ちょうど夕食時。
ガイドたち含む嵐が丘の住人が集まって食事を取っていると、私はお茶だけ飲みながらそわそわしていました。
夕食はもうリアルで済ませましたからね。それに、聞いておきたいことがあったので。
一段落してから、「あのさー」と私は切り出します。
「メインガイド、って普通はいるみたいだけど、メローネが去った今、私のメインガイドってどうなってるの?」
そんなことを口にしたのですが、ガイドたちはきょとんとしています。
「ふーん。この中で一番古い付き合いなのは姫様よね」とセルフィが言うと、姫様は困ったように「ええと……私はメインというわけではありませんが……」と眉をひそめます。
「じゃあ、赤毛?」と私が言うと、赤毛はこれ以上なくぶんぶんと首を振って「やだ!かみなのメインってなんかやだ!」と抵抗しています。「おう、かみなさんの特別がそんなに嫌か?」とケンカをふっかけると、「だって、メインっていうと責任問題になるじゃん。私、本当に好きな人以外のメイン張りたくないし」と相変わらず失礼なことをのたまいます。
「かみな様のメインだったらやってみたいわ~」と清嵐が言うので、「……それは私がなんか嫌だ。絶対人の道に外れたことばっかさせられそうだし」と断っておきます。ガイドなのに倫理観がないって厄介。
女教皇は、我関せずといった風に食事を口に運んでいますし、法師も「おい、そこのメイド、おかわり」と飯のことばかり考えているようです。
「キヨさんなら私はいいかな~?」とちらっとキヨさんを見ると、キヨさんは「ん~」とうなって「悪いけど、僕はメインにはならないかな。個人的に人を束ねるとか苦手なんだよね」とこれも断られます。
「ちっ、じゃあセルフィでいいよ」とセルフィに視線を向けると、「あら、私?私は何かの主になるのはもうごめんなのよね」と。
「でも、最近来たばかりの瑠璃子さんに任せるわけにもいかないし……あれ?もしかして私、人望ない……?」と悶々とすると、ガイドたちは顔を見合わせ、仕方なさそうに赤毛が「別に良いんじゃない?無理にメインを決めなきゃいけないって話でもないし。
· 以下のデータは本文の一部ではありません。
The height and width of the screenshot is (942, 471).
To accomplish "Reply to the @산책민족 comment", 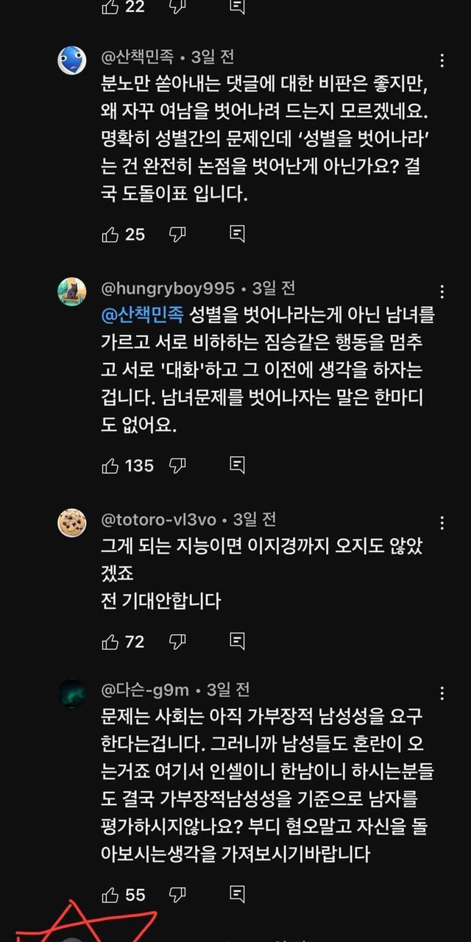I will coord(237,235).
メインがいなくても、お互い得意な分野でかみなを支えていくからさ」と言います。
「メインって、いなくてもいいものなの?」と私が疑問を口にすると、セルフィが「そうね。いてもいなくても一緒……とまでは言わないけど、いなくても問題ないわ。ほら、うちにはガイド以外もいるし。式神もいることだし、別に平気よ」と言ってのけます。
「そっか……ならいいけど」と私が紅茶のカップを置くと、サーシャがおかわりを注ぎながら「そうよ。私たちだっているじゃない」と言います。隣では、先ほど法師に「メイド」扱いされたリリーもこっちを見て微笑みました。
しょうがないので、心の中で、リリーのおっぱいサイズを「おっぱい占いの歌」を歌いつつ見当を付けます。
リリー……赤毛と付き合ってから、またおっぱいが育った気がするのです。もうね、このおっぱいを好きにしてるかと思うと赤毛が憎くて憎くて。姫様のお尻もまた形も大きさも良いんだ……。
そうして、地味に赤毛へのヘイトを溜めていると、後ろから頭をバンと叩かれます。
「いたっ!」と振り返ると、真理矢が苦い顔をして「あ、良くない虫が飛んでいたもので」と言います。絶対、私の邪心を見抜いたんだ……!と思っていると、真理矢が後ろを向いて、「……どうせ僕には胸もお尻もないですよ……」と、拗ねています。
一応、真理矢とは夫婦としてやっていっているのですが、一旦拗ねると困った子ですからね。決してバカではないのですが、深読みしすぎたりする癖があるので。
「まあまあ真理矢。とりあえず飲もうよ。ほら、お茶注いであげるから」と、サーシャに「ちょっといい?」と断ってから、新しいカップに紅茶を注いであげます。
「……姉様、僕のことちょっとバカにしてるでしょう?」と真理矢が不機嫌そうに言うので、「してないしてない。誓ってしてない」と否定しておきます。
メインガイド選びは、まあ、そんなに焦らなくて良いみたいですね。
なんか、「絶対メインガイドはいなきゃダメ!」って言われるよりは肩の荷が下りましたよ。機会があったら、またメインガイドに自然となっているものかもしれません。